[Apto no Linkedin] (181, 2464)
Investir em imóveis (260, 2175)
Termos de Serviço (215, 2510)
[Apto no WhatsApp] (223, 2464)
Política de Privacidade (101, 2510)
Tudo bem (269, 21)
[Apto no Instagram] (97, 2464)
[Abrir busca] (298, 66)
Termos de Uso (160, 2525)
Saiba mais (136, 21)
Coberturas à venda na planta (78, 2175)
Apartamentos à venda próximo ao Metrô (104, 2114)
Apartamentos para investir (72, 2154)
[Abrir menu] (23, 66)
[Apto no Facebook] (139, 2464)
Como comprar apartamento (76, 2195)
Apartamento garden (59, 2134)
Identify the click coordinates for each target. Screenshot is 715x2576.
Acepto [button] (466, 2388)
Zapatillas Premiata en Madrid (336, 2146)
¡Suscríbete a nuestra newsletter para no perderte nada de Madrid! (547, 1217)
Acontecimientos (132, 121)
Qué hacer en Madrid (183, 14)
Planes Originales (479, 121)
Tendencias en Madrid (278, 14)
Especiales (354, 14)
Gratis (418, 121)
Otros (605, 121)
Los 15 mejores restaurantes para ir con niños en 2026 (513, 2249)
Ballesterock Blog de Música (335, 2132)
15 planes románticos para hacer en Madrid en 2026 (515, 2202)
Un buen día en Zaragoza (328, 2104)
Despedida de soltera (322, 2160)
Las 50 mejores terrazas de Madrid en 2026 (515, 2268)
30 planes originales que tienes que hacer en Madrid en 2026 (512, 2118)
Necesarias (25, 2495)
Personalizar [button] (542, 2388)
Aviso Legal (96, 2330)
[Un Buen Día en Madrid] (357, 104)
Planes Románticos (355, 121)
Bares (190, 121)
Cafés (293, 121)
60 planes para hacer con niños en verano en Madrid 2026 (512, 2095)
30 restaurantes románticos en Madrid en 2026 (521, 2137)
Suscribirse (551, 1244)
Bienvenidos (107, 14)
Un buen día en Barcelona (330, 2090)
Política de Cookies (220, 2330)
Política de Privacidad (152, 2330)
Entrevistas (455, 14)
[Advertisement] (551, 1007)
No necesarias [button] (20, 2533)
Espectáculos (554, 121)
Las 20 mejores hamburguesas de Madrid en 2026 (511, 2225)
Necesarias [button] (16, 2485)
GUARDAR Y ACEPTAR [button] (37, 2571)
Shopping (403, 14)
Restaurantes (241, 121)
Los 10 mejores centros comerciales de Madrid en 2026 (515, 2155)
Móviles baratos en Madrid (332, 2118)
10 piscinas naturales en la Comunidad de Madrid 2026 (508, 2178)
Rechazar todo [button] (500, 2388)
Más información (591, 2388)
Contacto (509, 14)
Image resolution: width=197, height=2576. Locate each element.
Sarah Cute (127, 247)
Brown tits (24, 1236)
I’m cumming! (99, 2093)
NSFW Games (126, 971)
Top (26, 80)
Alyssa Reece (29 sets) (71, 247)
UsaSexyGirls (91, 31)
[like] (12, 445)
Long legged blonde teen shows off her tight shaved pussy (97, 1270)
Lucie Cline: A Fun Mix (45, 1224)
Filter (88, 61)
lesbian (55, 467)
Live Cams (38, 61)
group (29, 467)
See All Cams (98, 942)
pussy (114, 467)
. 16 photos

### Exercise objective
Retype each line of the listing exactly as it was given above.

### Output of the exercise
[Apto no Linkedin] (181, 2464)
Investir em imóveis (260, 2175)
Termos de Serviço (215, 2510)
[Apto no WhatsApp] (223, 2464)
Política de Privacidade (101, 2510)
Tudo bem (269, 21)
[Apto no Instagram] (97, 2464)
[Abrir busca] (298, 66)
Termos de Uso (160, 2525)
Saiba mais (136, 21)
Coberturas à venda na planta (78, 2175)
Apartamentos à venda próximo ao Metrô (104, 2114)
Apartamentos para investir (72, 2154)
[Abrir menu] (23, 66)
[Apto no Facebook] (139, 2464)
Como comprar apartamento (76, 2195)
Apartamento garden (59, 2134)
Identify the click coordinates for each target. Screenshot is 715x2576.
Acepto [button] (466, 2388)
Zapatillas Premiata en Madrid (336, 2146)
¡Suscríbete a nuestra newsletter para no perderte nada de Madrid! (547, 1217)
Acontecimientos (132, 121)
Qué hacer en Madrid (183, 14)
Planes Originales (479, 121)
Tendencias en Madrid (278, 14)
Especiales (354, 14)
Gratis (418, 121)
Otros (605, 121)
Los 15 mejores restaurantes para ir con niños en 2026 (513, 2249)
Ballesterock Blog de Música (335, 2132)
15 planes románticos para hacer en Madrid en 2026 (515, 2202)
Un buen día en Zaragoza (328, 2104)
Despedida de soltera (322, 2160)
Las 50 mejores terrazas de Madrid en 2026 (515, 2268)
30 planes originales que tienes que hacer en Madrid en 2026 (512, 2118)
Necesarias (25, 2495)
Personalizar [button] (542, 2388)
Aviso Legal (96, 2330)
[Un Buen Día en Madrid] (357, 104)
Planes Románticos (355, 121)
Bares (190, 121)
Cafés (293, 121)
60 planes para hacer con niños en verano en Madrid 2026 (512, 2095)
30 restaurantes románticos en Madrid en 2026 (521, 2137)
Suscribirse (551, 1244)
Bienvenidos (107, 14)
Un buen día en Barcelona (330, 2090)
Política de Cookies (220, 2330)
Política de Privacidad (152, 2330)
Entrevistas (455, 14)
[Advertisement] (551, 1007)
No necesarias [button] (20, 2533)
Espectáculos (554, 121)
Las 20 mejores hamburguesas de Madrid en 2026 (511, 2225)
Necesarias [button] (16, 2485)
GUARDAR Y ACEPTAR [button] (37, 2571)
Shopping (403, 14)
Restaurantes (241, 121)
Los 10 mejores centros comerciales de Madrid en 2026 (515, 2155)
Móviles baratos en Madrid (332, 2118)
10 piscinas naturales en la Comunidad de Madrid 2026 (508, 2178)
Rechazar todo [button] (500, 2388)
Más información (591, 2388)
Contacto (509, 14)
Image resolution: width=197, height=2576. Locate each element.
Sarah Cute (127, 247)
Brown tits (24, 1236)
I’m cumming! (99, 2093)
NSFW Games (126, 971)
Top (26, 80)
Alyssa Reece (29 sets) (71, 247)
UsaSexyGirls (91, 31)
[like] (12, 445)
Long legged blonde teen shows off her tight shaved pussy (97, 1270)
Lucie Cline: A Fun Mix (45, 1224)
Filter (88, 61)
lesbian (55, 467)
Live Cams (38, 61)
group (29, 467)
See All Cams (98, 942)
pussy (114, 467)
. 16 photos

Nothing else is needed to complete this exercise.